After a time the younger brother had grown big, and he was a handsome boy, and the woman fell in love with him, but he took no notice of her.

One day, while the young brother was sitting in the lodge making arrows, and the woman was outside tanning a hide, she called to him and said, “Oh, brother, come out and kill this pretty bird that is here,” but the boy was busy smoothing his arrows, and paid no attention. Pretty soon she asked him again, and then a third time, and when she called him the fourth time he got up and went outside and killed the bird and gave it to her, and then went into the lodge again and kept on working at his arrows. He did not stop and talk with her. Pretty soon the boy went off into the timber to try his arrows. The bear was lying by the door of the lodge.

The woman was angry at the boy because he took no notice of her, and she made up her mind that she would be revenged on him. So [[169]]while he was gone she scratched and bruised her face and tore her hair.

At night her husband came home, and when he looked at his wife he saw that her face was scratched and swollen and her hair all pulled about.

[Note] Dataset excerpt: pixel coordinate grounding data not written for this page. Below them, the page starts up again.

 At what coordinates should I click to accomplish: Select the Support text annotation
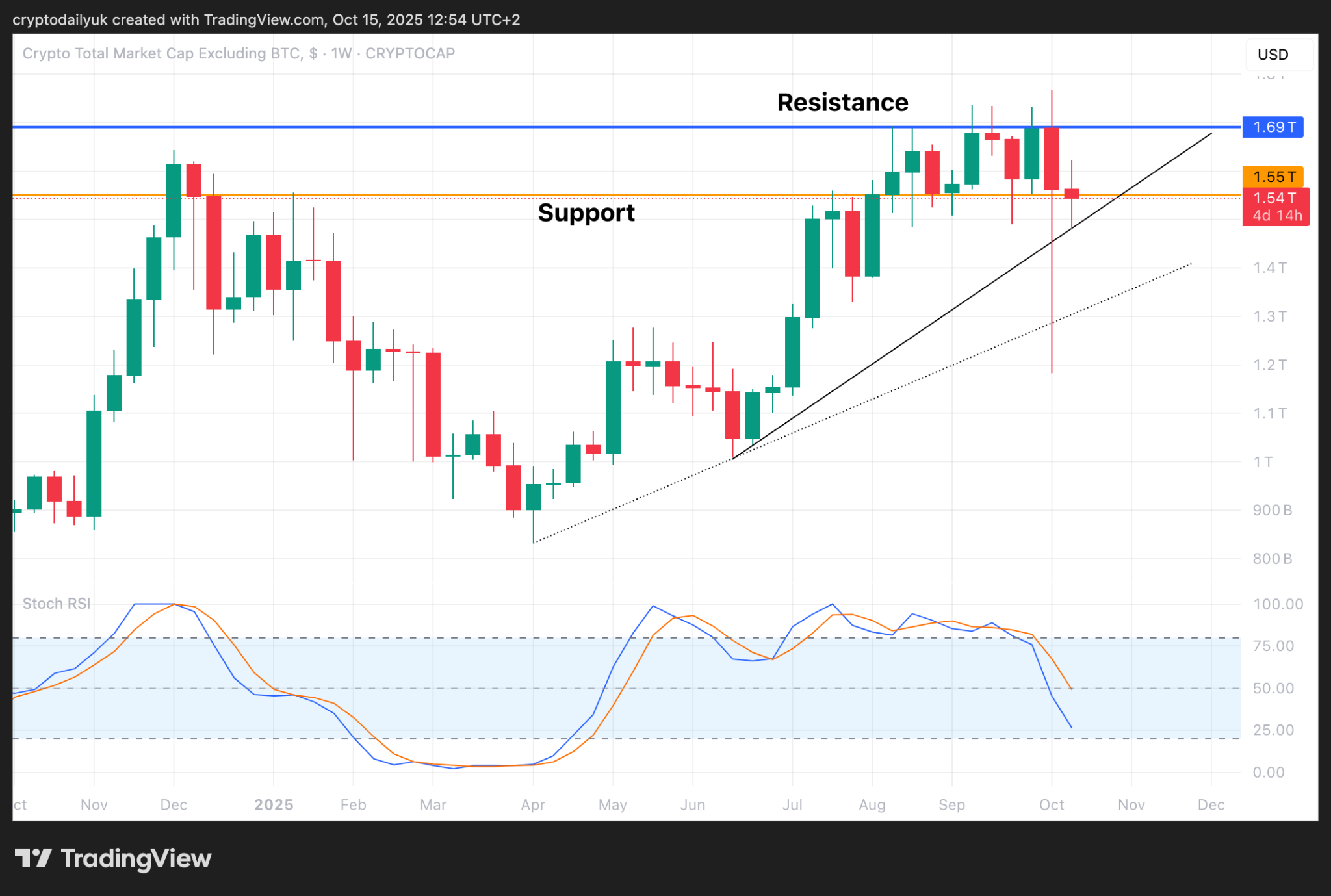(586, 213)
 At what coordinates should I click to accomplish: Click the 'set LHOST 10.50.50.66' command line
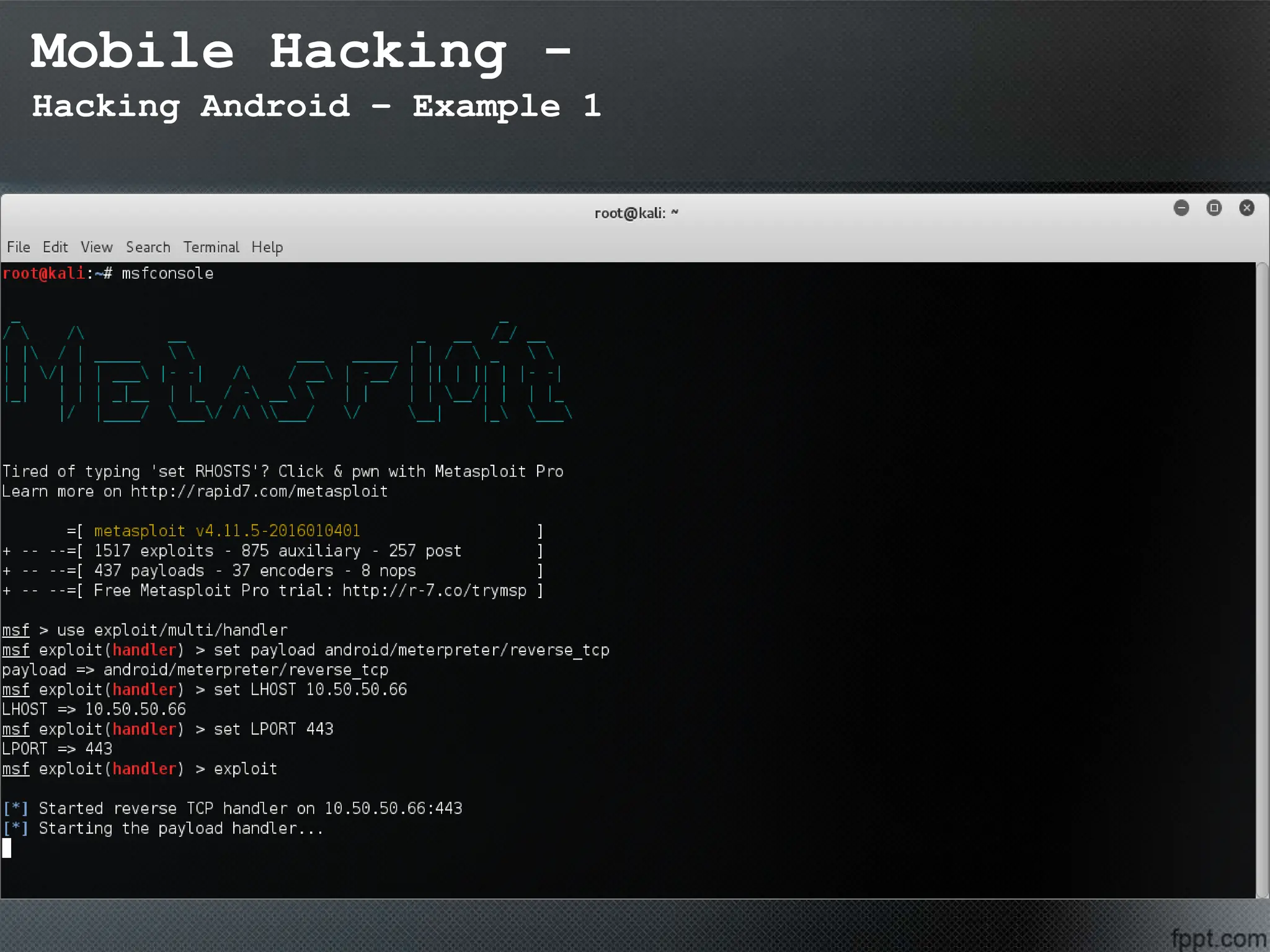pos(310,690)
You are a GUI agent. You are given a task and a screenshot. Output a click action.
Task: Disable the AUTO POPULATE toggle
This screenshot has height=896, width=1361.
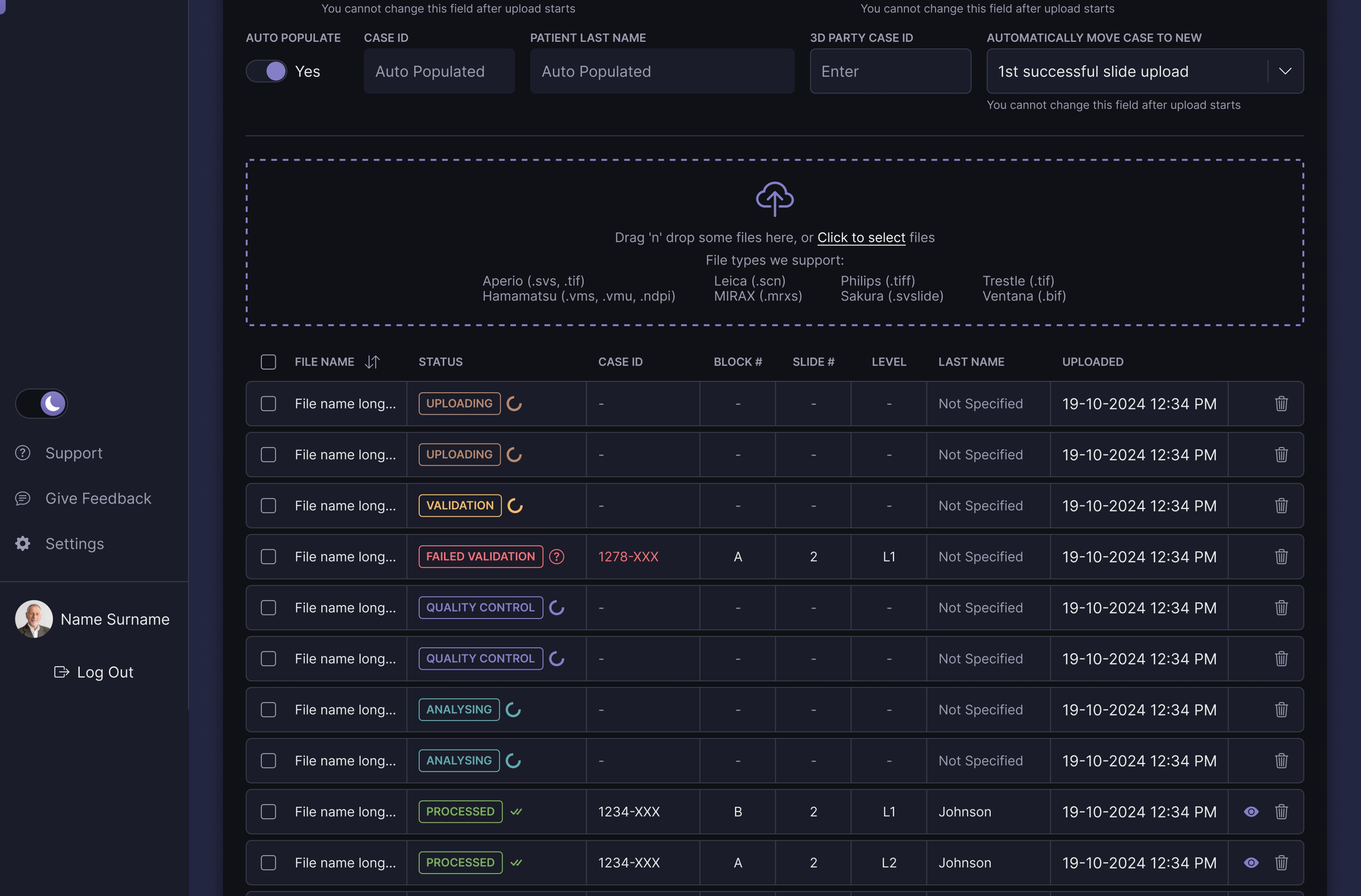(x=266, y=71)
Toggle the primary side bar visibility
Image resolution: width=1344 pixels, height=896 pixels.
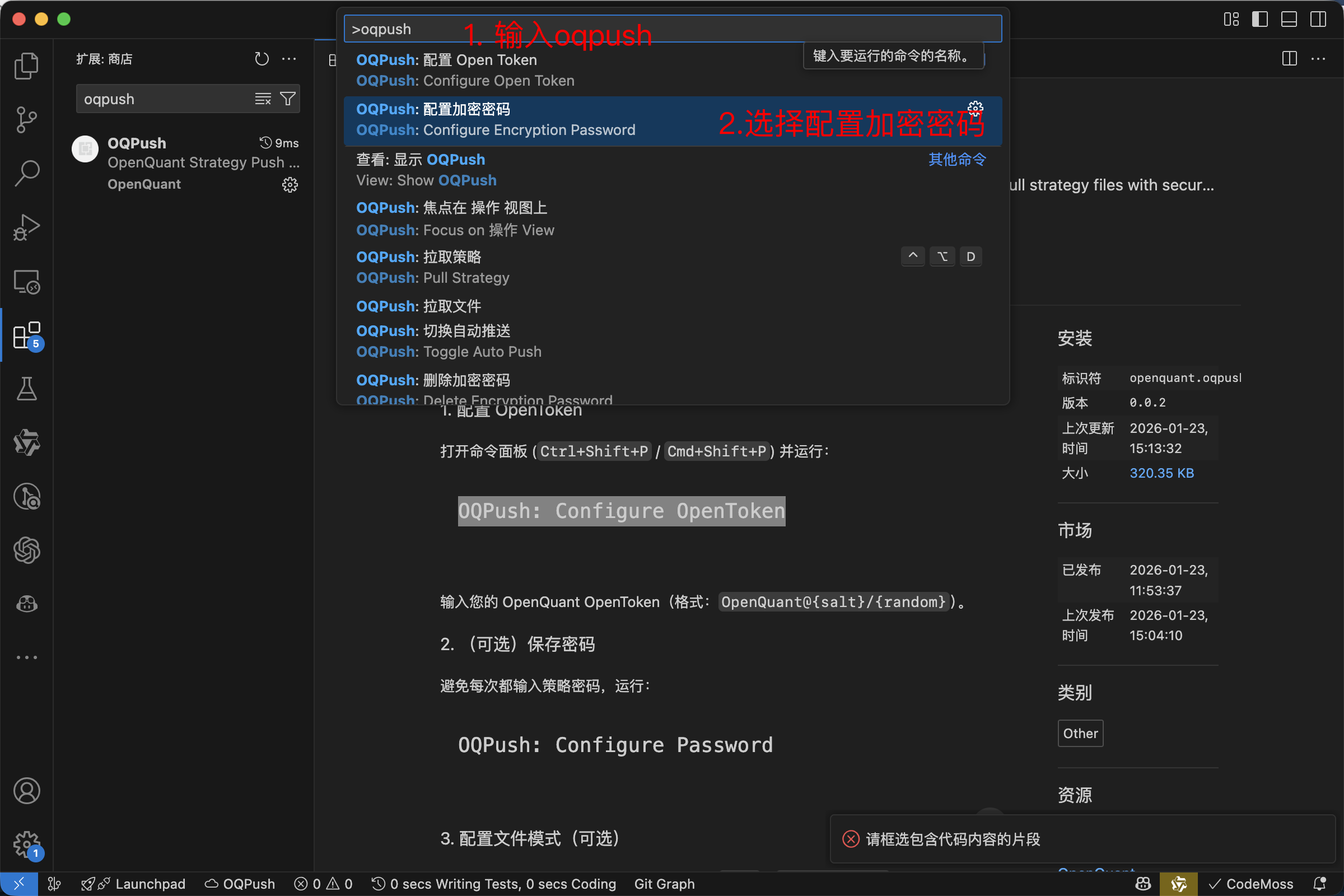tap(1259, 19)
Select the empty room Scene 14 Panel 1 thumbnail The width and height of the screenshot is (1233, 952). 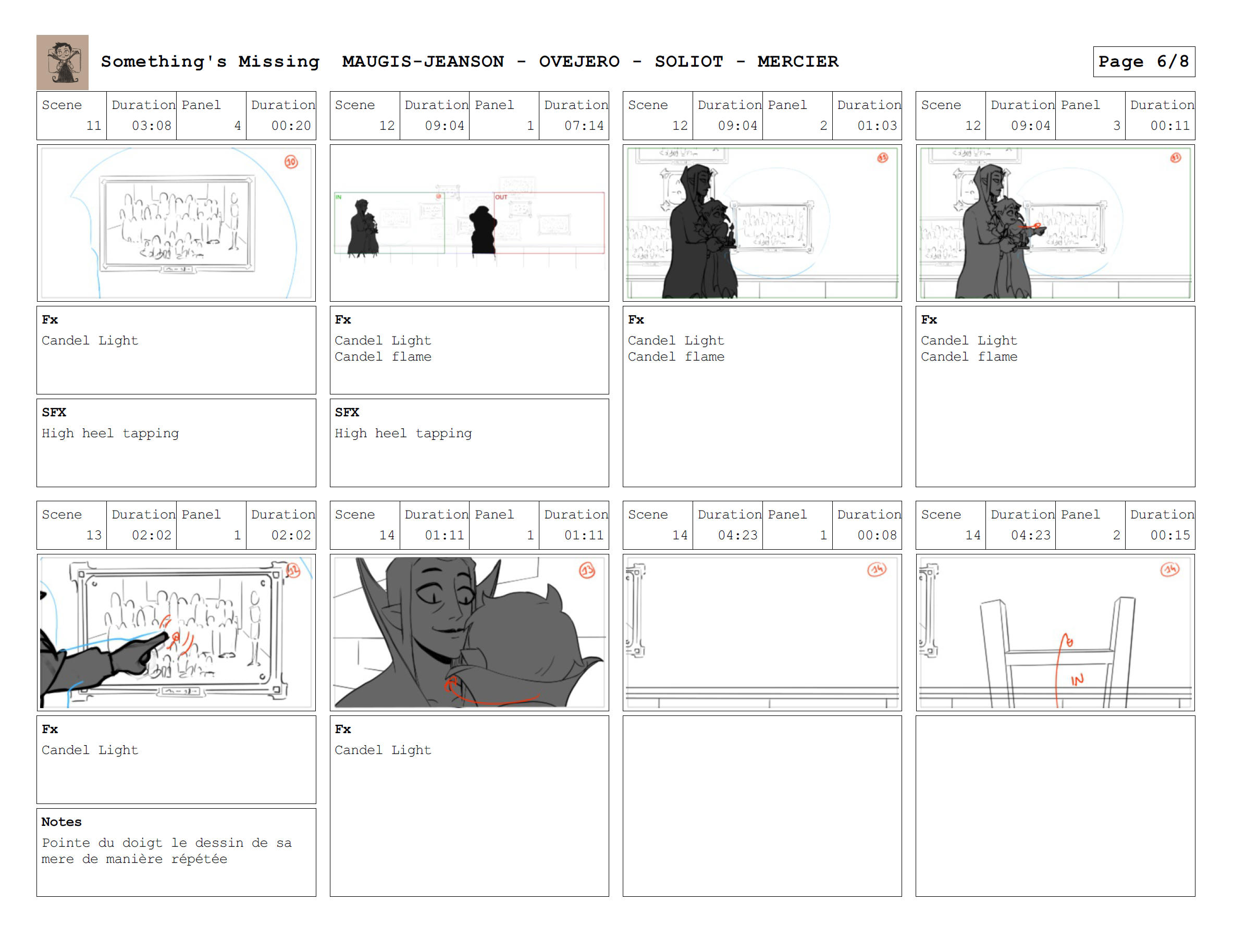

He sent out his young brother to hang up the meat that he had brought in, and the boy went leaving arrows lying by the fire to dry. While he was gone the woman said to her husband, “Your brother has beaten me because I asked him to shoot a pretty bird for me.” She showed her husband the scratches and bruises she had made on herself, and said, “See how he has used me.”

When the man heard this he was angry, but he said nothing. When the boy came back from hanging up the meat, he looked for his arrows but did not see them. Then he asked, “Where have you put my arrows?” but no one answered, and at length he saw the ends of them among the ashes, for his brother had thrown them into the fire. When the boy saw that his arrows had been burned he cried, and taking his robe and his bow and what arrows he had left, he went out of the lodge. He made up his mind that he could not live here with his brother [[170]]any longer, and decided to go away. The bear, which all this time had been lying by the door of the lodge, listening, was angry at the lies the woman had told, and at what her husband had done, and he got up and went out and followed the boy. They travelled for a while and then slept, and the next day went on again, going towards the mountains.

For two days they travelled, and on the third day, as they were going along, the boy saw sitting in a tree-top a bird that was white as snow, and different from any bird that he had seen before. He took an arrow from his quiver and shot the bird, and as it fell, it caught among the branches and lodged there. He threw sticks at it, but could not knock it down, so he made up his mind that he would climb the tree and get the bird and his arrow. When he had tightened his belt and was just about to climb the tree, the bear spoke to him and said: “You had better not do this. If you go up there something bad may happen. It will be better to let the things go.” But the boy was very anxious to get that bird and his arrow, and would not listen to the bear’s words, but began to climb the tree. [[171]]

He reached the branch where the arrow was, but when he stretched out his hand to take it it moved up a little higher, just beyond his fingers. So he climbed higher and again reached for the arrow, and again it moved up a little higher. He kept climbing and climbing, with the arrow always moving in front of him, until at last he climbed out of sight.